Filed 9/3/20 P. v. Dorsey CA4/2
NOT TO BE PUBLISHED IN OFFICIAL REPORTS
California Rules of Court, rule 8.1115(a), prohibits courts and parties from citing or relying on opinions not certified for
publication or ordered published, except as specified by rule 8.1115(b). This opinion has not been certified for publication
or ordered published for purposes of rule 8.1115.
IN THE COURT OF APPEAL OF THE STATE OF CALIFORNIA
FOURTH APPELLATE DISTRICT
DIVISION TWO
THE PEOPLE,
Plaintiff and Respondent, E073648
v. (Super.Ct.Nos. INF1801983,
INM1901110 & INM901845)
STEVEN ANDREW DORSEY,
OPINION
Defendant and Appellant.
APPEAL from the Superior Court of Riverside County. John M. Davis, Judge.
Affirmed in part, remanded in part with directions.

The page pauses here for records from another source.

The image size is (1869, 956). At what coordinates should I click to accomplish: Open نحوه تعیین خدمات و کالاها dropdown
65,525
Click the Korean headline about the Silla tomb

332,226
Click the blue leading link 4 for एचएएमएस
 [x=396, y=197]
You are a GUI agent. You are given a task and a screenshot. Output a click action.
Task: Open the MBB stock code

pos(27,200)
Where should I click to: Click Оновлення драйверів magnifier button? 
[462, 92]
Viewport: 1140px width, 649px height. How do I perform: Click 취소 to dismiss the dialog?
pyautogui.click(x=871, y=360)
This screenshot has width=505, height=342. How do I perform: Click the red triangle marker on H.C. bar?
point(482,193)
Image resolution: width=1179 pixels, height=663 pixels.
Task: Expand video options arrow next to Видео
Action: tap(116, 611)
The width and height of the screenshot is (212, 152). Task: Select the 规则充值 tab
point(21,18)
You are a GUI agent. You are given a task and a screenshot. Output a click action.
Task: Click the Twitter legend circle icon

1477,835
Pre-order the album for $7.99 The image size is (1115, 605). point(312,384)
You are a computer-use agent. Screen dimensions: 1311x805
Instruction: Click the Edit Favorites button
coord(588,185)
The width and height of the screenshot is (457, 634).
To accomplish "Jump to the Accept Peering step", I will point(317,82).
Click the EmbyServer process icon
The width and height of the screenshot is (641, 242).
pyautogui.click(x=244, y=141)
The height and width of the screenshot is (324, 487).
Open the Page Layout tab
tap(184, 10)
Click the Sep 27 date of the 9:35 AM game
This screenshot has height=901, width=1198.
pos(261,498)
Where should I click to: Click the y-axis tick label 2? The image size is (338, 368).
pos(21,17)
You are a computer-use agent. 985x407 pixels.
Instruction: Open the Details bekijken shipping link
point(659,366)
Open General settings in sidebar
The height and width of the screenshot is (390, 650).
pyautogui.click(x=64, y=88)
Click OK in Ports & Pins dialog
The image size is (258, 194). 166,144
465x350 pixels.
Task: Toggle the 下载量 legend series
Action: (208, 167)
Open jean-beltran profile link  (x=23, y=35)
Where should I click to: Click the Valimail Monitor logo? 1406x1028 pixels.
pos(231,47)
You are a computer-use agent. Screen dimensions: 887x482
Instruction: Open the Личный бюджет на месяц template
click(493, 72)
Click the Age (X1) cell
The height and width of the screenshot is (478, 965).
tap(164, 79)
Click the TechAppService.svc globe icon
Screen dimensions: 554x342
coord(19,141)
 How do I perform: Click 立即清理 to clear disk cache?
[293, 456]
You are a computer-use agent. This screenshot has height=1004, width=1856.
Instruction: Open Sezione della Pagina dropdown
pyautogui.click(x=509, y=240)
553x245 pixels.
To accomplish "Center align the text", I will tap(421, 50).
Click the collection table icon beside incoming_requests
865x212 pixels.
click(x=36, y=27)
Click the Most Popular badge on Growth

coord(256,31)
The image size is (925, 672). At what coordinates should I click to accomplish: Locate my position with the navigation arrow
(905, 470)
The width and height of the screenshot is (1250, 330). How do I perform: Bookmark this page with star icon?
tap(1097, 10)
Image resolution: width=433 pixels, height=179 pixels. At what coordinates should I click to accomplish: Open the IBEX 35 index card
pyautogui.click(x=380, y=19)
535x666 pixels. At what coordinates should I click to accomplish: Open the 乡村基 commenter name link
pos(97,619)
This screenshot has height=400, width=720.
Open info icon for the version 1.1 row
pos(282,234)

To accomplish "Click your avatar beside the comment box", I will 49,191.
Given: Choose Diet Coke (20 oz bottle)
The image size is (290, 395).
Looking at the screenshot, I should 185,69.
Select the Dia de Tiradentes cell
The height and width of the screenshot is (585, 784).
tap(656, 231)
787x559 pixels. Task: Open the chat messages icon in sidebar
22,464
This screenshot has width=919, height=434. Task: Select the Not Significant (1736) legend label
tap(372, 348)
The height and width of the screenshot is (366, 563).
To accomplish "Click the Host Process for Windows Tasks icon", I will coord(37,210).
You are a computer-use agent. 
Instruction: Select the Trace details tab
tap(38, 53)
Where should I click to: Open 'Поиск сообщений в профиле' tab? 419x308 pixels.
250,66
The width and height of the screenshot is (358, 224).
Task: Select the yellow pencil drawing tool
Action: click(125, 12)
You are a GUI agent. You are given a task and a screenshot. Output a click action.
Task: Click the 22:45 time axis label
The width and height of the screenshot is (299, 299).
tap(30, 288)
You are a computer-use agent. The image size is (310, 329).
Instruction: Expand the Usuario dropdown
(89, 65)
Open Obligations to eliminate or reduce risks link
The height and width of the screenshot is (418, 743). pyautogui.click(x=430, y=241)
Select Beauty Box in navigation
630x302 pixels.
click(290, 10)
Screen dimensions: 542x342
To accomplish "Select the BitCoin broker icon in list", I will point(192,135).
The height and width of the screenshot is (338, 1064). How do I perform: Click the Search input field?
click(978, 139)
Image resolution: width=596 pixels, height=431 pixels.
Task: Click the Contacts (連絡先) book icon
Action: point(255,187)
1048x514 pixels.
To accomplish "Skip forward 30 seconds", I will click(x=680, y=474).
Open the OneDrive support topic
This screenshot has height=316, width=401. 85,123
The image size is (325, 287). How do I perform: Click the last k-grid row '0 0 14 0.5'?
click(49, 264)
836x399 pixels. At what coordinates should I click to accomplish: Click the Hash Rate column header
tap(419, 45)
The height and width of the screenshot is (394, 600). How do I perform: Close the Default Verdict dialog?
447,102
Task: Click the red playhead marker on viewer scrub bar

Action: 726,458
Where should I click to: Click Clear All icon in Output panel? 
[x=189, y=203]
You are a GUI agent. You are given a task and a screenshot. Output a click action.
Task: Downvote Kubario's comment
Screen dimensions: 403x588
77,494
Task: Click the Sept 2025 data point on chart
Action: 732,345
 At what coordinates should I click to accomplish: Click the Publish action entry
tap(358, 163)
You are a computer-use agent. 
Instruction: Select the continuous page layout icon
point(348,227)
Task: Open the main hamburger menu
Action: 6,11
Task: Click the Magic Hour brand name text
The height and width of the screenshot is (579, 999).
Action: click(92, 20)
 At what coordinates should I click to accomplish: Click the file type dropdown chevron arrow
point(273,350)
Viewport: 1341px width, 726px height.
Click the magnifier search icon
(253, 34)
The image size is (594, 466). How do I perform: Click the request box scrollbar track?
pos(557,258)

Donna L. Harris, under appointment by the Court of Appeal, for Defendant and
Appellant.
Xavier Becerra, Attorney General, Lance E. Winters, Chief Assistant Attorney
General, Julie L. Garland, Assistant Attorney General, Michael Pulos and Robin
Urbanski, Deputy Attorneys General, for Plaintiff and Respondent.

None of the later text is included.